**Assignment:**
With both ends included, repeat exactly the lines of the entries below from the one containing "Screen dimensions: 1210x660" down to the one containing "Expand the Priority filter dropdown", and no others.

○ ○ ○ ○

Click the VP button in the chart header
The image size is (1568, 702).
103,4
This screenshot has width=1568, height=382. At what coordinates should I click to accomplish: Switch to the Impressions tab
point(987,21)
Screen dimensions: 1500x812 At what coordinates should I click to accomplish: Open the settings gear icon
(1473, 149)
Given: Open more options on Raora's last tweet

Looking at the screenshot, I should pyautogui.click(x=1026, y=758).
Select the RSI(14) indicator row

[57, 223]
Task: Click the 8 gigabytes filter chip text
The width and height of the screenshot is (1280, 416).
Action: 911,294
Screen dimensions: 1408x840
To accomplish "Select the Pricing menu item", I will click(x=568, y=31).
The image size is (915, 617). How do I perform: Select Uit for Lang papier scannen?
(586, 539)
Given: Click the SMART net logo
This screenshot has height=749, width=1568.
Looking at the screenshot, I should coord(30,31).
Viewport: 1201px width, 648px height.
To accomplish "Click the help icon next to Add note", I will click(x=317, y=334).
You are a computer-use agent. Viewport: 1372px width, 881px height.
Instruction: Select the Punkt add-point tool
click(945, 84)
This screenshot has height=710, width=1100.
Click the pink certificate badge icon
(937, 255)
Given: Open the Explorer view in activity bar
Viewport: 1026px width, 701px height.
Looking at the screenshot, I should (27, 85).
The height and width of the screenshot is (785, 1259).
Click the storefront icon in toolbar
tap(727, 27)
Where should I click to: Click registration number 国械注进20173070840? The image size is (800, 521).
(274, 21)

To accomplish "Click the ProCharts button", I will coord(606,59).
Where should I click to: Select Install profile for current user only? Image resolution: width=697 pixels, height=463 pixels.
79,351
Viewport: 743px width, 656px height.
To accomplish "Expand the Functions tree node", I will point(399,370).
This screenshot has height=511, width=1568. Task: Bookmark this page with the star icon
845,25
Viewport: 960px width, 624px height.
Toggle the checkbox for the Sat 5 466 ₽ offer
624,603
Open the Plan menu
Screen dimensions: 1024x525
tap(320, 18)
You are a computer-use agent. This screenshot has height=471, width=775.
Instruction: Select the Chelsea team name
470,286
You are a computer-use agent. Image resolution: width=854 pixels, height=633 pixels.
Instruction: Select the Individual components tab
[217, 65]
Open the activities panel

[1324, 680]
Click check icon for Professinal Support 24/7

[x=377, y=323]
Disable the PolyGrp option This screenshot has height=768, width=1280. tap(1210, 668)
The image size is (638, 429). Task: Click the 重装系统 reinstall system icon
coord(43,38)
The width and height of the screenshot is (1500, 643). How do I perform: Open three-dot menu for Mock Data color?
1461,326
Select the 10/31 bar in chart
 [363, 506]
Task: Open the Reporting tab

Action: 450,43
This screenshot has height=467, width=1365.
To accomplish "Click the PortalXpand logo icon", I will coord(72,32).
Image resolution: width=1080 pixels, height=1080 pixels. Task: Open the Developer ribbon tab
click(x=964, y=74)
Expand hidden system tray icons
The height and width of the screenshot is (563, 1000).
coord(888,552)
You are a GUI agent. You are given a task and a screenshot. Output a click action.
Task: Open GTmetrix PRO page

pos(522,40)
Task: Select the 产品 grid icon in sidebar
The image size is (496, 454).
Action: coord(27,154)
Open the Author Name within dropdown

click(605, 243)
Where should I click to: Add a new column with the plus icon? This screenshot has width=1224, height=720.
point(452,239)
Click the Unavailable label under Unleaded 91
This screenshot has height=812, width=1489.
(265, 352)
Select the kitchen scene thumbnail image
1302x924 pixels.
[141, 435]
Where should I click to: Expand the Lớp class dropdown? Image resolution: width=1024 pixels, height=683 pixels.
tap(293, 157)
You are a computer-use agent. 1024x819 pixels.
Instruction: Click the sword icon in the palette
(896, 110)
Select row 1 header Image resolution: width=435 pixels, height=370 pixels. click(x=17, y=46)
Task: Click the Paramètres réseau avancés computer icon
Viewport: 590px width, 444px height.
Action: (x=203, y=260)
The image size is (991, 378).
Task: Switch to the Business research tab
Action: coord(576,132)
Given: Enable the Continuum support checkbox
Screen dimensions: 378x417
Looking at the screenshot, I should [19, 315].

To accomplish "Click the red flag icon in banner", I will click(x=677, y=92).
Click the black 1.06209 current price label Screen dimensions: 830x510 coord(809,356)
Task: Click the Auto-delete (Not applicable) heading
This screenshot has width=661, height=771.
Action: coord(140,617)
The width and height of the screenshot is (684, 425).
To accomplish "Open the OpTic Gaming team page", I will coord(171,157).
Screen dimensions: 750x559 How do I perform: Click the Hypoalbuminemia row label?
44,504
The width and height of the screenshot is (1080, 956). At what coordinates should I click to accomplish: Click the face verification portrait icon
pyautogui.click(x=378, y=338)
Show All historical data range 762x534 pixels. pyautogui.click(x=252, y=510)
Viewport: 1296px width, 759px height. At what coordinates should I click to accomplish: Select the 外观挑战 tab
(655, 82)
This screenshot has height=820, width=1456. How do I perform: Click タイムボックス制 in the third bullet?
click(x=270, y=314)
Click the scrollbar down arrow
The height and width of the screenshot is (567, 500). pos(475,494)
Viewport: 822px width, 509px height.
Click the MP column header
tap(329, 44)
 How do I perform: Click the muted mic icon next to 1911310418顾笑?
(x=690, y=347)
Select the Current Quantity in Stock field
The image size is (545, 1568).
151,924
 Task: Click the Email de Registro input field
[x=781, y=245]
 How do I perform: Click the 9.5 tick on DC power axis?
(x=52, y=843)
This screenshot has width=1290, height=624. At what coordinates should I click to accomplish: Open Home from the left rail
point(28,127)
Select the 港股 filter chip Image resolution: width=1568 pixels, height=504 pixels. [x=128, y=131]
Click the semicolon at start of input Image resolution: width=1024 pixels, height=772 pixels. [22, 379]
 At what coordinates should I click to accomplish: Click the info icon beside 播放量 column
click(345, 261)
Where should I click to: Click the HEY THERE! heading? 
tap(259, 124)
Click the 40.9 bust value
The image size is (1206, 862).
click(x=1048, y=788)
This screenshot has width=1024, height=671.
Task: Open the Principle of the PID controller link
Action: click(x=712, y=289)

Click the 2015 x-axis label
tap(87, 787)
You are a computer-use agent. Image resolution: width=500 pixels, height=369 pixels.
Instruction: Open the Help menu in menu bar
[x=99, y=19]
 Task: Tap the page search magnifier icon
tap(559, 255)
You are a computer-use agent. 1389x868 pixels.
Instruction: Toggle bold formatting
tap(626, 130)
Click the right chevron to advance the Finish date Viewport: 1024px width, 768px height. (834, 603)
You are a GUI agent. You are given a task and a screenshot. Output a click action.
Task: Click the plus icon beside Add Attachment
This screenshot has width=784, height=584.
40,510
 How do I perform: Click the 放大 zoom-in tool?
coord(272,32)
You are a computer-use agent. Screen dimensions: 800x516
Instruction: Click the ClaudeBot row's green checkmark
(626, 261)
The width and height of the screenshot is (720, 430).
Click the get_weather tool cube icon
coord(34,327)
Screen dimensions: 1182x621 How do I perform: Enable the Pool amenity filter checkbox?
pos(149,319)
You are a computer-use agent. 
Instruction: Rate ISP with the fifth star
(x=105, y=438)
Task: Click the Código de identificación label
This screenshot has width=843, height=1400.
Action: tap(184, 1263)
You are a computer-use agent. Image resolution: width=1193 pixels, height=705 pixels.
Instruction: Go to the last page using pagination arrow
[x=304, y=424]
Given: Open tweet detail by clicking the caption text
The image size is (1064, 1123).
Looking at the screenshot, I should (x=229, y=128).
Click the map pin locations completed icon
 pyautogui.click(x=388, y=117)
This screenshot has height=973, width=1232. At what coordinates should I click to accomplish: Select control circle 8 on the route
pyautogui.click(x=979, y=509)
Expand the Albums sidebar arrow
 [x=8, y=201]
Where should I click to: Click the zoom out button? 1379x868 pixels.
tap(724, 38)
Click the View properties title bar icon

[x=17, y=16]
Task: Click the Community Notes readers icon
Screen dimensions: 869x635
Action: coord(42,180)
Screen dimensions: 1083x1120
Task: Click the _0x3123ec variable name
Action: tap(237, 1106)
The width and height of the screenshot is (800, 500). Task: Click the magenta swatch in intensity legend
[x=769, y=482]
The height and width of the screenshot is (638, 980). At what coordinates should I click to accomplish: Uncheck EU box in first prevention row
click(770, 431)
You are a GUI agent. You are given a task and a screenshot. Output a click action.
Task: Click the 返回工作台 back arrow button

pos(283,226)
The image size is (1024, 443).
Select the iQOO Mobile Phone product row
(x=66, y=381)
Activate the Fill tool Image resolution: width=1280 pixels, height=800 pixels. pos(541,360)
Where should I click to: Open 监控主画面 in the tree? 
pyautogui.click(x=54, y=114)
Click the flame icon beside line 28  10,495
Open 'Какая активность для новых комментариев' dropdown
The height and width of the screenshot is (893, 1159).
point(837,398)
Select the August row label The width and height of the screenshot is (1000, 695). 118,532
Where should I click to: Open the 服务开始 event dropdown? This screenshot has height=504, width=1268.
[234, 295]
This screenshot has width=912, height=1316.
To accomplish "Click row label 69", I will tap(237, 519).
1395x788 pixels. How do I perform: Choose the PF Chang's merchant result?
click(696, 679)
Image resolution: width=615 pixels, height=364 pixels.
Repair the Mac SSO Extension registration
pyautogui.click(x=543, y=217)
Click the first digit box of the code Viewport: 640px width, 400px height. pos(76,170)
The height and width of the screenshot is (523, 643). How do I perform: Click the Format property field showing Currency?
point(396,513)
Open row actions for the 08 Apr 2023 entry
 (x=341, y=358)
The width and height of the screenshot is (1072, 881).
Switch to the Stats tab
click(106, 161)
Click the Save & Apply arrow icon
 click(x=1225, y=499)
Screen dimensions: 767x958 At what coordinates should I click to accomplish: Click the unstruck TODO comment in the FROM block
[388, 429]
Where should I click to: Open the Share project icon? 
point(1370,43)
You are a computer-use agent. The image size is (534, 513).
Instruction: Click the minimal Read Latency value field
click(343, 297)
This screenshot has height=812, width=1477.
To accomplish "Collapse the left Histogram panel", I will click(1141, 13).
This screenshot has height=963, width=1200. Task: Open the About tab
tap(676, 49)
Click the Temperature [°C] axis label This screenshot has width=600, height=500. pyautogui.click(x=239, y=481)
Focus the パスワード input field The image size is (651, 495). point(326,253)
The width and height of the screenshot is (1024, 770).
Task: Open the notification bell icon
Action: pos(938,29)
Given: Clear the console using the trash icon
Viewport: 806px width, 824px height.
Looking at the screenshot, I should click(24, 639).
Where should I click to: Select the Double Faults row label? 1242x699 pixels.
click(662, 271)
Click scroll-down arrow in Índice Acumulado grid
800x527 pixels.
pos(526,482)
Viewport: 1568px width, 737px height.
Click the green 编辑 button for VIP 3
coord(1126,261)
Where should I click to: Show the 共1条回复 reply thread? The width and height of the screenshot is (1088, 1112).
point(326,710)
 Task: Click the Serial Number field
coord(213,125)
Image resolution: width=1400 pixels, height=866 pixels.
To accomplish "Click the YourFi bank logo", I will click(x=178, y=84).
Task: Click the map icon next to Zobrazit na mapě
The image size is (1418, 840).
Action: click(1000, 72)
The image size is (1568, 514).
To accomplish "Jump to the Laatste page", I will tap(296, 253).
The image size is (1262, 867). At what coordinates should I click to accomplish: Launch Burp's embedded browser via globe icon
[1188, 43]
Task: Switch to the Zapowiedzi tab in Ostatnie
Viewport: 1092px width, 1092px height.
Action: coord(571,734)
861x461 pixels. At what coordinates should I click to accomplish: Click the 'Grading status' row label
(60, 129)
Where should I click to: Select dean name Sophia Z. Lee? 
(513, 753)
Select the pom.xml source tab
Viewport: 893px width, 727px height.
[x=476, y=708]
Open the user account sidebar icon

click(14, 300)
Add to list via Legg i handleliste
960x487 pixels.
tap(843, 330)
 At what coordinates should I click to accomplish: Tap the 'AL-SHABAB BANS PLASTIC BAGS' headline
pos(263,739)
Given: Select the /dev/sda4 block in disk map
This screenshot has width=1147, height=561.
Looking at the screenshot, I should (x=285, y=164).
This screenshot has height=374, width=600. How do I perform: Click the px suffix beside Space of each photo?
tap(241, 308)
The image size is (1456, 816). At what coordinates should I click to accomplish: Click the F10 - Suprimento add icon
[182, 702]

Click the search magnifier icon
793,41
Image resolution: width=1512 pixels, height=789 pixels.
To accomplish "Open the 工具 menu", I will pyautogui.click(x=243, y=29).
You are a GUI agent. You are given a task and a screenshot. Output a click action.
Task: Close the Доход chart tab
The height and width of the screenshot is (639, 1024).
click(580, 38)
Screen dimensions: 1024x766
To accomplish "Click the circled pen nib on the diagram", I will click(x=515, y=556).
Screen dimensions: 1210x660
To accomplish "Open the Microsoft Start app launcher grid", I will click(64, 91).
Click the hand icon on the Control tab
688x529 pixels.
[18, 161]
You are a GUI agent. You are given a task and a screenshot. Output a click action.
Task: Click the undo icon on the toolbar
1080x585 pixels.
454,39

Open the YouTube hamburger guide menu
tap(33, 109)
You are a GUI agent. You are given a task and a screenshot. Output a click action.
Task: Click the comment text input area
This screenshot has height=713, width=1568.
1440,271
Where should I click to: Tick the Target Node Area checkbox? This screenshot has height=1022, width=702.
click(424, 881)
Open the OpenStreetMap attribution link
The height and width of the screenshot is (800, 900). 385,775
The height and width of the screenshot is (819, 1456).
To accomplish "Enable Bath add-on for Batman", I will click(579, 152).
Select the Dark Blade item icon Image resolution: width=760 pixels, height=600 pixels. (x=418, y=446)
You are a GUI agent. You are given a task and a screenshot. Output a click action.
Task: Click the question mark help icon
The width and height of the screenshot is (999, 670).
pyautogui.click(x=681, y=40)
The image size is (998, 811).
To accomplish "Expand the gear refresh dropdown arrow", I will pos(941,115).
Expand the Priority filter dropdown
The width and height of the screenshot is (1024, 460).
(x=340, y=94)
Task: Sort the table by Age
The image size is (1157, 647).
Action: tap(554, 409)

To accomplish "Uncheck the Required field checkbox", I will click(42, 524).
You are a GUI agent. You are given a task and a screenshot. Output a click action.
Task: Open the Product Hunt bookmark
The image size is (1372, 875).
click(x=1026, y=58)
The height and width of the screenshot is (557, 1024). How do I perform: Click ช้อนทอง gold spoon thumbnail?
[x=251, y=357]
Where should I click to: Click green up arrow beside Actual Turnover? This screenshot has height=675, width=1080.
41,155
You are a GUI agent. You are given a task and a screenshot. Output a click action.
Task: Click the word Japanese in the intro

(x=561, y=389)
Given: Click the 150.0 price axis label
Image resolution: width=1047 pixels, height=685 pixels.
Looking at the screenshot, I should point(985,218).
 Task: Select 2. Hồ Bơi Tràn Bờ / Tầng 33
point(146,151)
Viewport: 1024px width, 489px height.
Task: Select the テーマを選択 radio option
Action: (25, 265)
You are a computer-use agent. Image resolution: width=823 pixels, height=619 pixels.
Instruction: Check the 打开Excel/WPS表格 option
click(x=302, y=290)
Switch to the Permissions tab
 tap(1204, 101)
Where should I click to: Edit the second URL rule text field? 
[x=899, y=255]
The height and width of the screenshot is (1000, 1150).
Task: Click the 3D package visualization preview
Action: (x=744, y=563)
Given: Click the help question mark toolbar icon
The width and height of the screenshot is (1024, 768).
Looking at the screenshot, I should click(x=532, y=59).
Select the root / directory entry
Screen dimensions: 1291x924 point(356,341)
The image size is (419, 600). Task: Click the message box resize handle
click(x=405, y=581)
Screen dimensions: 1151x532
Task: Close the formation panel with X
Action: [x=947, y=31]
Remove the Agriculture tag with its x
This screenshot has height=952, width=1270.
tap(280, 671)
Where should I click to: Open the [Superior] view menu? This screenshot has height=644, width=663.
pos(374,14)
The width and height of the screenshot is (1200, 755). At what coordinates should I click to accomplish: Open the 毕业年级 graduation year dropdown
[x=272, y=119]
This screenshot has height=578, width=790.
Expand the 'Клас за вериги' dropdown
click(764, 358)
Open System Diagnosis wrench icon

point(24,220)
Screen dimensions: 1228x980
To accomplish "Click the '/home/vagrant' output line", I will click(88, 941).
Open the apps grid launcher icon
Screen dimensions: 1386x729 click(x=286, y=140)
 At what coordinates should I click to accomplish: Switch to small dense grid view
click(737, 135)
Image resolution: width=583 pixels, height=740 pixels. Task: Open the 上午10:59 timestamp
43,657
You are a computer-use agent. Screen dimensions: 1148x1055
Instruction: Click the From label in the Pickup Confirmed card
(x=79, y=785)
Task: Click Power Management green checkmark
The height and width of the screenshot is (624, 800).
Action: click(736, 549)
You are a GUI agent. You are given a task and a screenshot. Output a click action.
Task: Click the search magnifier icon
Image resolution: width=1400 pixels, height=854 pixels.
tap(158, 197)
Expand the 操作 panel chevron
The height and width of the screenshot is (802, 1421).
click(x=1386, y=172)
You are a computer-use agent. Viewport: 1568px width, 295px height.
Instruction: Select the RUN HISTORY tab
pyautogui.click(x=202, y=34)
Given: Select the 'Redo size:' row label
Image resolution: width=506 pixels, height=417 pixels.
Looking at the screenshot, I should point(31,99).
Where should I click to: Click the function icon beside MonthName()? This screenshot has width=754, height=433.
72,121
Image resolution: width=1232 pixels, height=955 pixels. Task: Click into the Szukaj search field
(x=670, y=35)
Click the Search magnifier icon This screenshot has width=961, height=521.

○ ○ ○ ○

**Output for this task:**
Screen dimensions: 1210x660
To accomplish "Open the Microsoft Start app launcher grid", I will click(64, 91).
Click the hand icon on the Control tab
688x529 pixels.
[18, 161]
You are a GUI agent. You are given a task and a screenshot. Output a click action.
Task: Click the undo icon on the toolbar
1080x585 pixels.
454,39

Open the YouTube hamburger guide menu
tap(33, 109)
You are a GUI agent. You are given a task and a screenshot. Output a click action.
Task: Click the comment text input area
This screenshot has height=713, width=1568.
1440,271
Where should I click to: Tick the Target Node Area checkbox? This screenshot has height=1022, width=702.
click(424, 881)
Open the OpenStreetMap attribution link
The height and width of the screenshot is (800, 900). 385,775
The height and width of the screenshot is (819, 1456).
To accomplish "Enable Bath add-on for Batman", I will click(579, 152).
Select the Dark Blade item icon Image resolution: width=760 pixels, height=600 pixels. (x=418, y=446)
You are a GUI agent. You are given a task and a screenshot. Output a click action.
Task: Click the question mark help icon
The width and height of the screenshot is (999, 670).
pyautogui.click(x=681, y=40)
The image size is (998, 811).
To accomplish "Expand the gear refresh dropdown arrow", I will pos(941,115).
Expand the Priority filter dropdown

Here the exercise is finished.